Driving tests have been suspended in England and Wales since the start of the year – but are set to resume on 22 April.

Figures compiled by Marmalade, a provider of young driver insurance, suggest there are 1,160,000 learners currently waiting to take their test.

It estimates the backlog will take more than eight months to clear – meaning some learners will likely be waiting until February 2022.

Marmalade adds the problem is further compounded by a decline in the number of driving instructors (ADIs). Analysis suggests there were 38,778 ADIs as of December 2020 – down by 2.34% on the previous year.

There are also concerns that the backlog will leave ADIs both overworked and under pressure.

Marmalade says each UK driving instructor is currently working with 30.46 learners each – above the estimated average full capacity of 23 learners.

Crispin Moger, CEO of Marmalade, said: “The lockdown restrictions over the past year have hit so many learners, many of whom are young people which have felt a considerable impact from the pandemic.

“An inability to book driving tests and learn, for some has led to isolation, a loss of opportunities in work, education and a huge blow to finances.

“This backlog and lack of capacity in the industry indicates ongoing challenges to get learners on the road to freedom. My hope is that many learners can find ways around the challenges and the industry can recruit more well-needed instructors.”

These fears are shared by the Approved Driving Instructors National Joint Council (ADINJC), the representative body for driving instructors.
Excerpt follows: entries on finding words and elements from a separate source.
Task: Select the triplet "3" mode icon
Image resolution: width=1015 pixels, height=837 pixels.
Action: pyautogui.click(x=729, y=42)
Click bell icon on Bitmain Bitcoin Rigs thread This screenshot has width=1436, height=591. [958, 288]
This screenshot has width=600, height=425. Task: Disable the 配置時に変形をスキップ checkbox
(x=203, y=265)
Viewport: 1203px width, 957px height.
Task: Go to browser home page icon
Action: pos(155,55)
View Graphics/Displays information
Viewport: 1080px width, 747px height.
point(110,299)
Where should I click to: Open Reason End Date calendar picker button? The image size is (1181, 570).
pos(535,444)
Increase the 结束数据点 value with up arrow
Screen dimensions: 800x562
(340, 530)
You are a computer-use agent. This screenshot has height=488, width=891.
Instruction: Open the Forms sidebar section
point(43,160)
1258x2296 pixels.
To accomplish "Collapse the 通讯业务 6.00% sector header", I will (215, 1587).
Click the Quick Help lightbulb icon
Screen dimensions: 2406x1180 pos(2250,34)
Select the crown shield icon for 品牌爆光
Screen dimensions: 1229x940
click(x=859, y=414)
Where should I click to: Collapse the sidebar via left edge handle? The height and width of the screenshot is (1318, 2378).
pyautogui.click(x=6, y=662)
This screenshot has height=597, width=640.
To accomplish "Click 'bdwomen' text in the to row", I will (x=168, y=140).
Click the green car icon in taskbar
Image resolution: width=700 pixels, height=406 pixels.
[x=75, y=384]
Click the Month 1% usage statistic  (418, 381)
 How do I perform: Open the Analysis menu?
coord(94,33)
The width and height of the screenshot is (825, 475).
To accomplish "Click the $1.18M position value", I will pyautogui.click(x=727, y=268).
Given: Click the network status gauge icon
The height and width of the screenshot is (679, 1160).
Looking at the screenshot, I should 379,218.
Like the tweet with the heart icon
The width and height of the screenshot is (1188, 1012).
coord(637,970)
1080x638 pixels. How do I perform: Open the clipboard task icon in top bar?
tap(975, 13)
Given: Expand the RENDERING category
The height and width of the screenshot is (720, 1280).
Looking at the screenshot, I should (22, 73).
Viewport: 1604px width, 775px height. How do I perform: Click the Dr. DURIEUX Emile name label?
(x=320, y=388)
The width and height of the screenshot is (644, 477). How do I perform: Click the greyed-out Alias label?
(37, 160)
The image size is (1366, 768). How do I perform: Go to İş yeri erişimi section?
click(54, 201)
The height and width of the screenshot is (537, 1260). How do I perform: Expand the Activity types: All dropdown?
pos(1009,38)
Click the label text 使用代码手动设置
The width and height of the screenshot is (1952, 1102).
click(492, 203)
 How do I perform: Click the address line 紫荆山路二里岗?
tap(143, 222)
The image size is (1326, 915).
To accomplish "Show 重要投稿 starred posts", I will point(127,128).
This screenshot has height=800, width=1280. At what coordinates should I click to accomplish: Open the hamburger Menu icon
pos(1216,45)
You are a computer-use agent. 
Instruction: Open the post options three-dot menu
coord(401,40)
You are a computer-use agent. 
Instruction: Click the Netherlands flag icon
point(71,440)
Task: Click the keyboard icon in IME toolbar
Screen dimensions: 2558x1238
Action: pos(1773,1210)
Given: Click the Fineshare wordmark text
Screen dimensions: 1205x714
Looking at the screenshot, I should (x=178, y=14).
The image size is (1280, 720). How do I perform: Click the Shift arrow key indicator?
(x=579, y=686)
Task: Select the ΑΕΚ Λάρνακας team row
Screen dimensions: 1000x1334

Lynne Barrie, chair of the ADINJC, said: “The pressure of the backlog is leaving many under pressure to fit their clients into their diaries but there are only so many hours a day that an instructor can safely train their clients.

“I am concerned that there is a potential for unreasonable pressure from pupils and their families.

“Most instructors I have spoken to say they will need to prioritise their clients so that anyone with imminent practical tests can be helped and then they will organise their diaries for clients they were training before the lockdown came and then any new clients wanting to start to learn to drive.

“A lot have full diaries and are turning people away so finding an instructor with availability could well be challenging currently.”